The search for a point-of-care monitor of platelet function has been the focus of much research. The PFA-100® has been proposed as such a monitor, particularly in cardiac surgery.22,25–27Certainly, it may be useful in monitoring aspirin, although the definitions of hyporesponse and hyperresponse may need some revision; however, this study has confirmed that it is not sensitive enough to detect platelet dysfunction due to clopidogrel therapy.

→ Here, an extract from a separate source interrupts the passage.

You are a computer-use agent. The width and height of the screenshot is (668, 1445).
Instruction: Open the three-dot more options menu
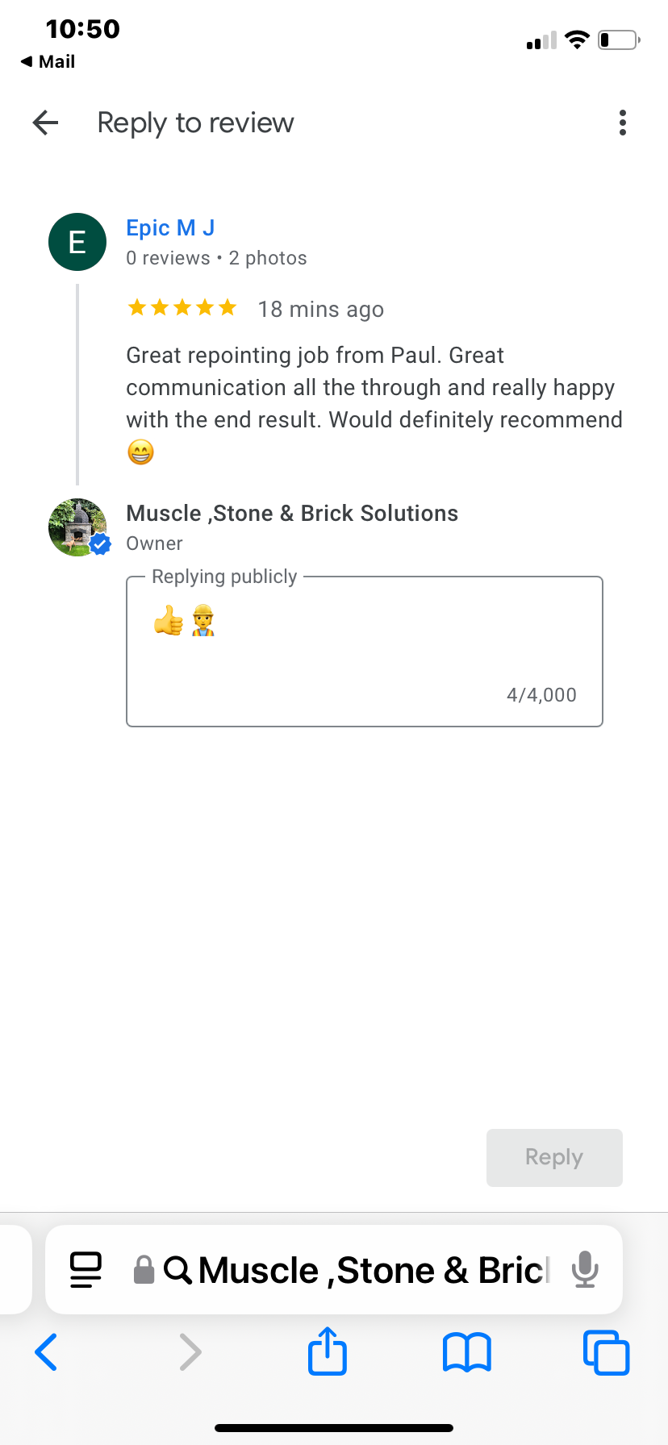[x=622, y=123]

This preliminary study has shown that the modified TEG® can be used for monitoring the effect of clopidogrel as well as aspirin. It shows good agreement with light transmission aggregometry. As an easy-to-use point-of-care monitor that gives results within an hour, it potentially has a wide scope to be used for the monitoring of effectiveness of therapy as well as a possible predictor of perioperative bleeding. Although further studies are required before categorical guidelines can be given, it is possible that the test could be used to help determine the time of surgery after a return of platelet function has been demonstrated.
As yet, there are no data that predict at what level of platelet inhibition bleeding is likely to occur or when it is safe to perform invasive procedures. It seems likely that patients with an excessive level of platelet inhibition are at most risk of increased perioperative bleeding, and those with little demonstrable inhibition are at least risk. This hypothesis requires validation in clinical trials.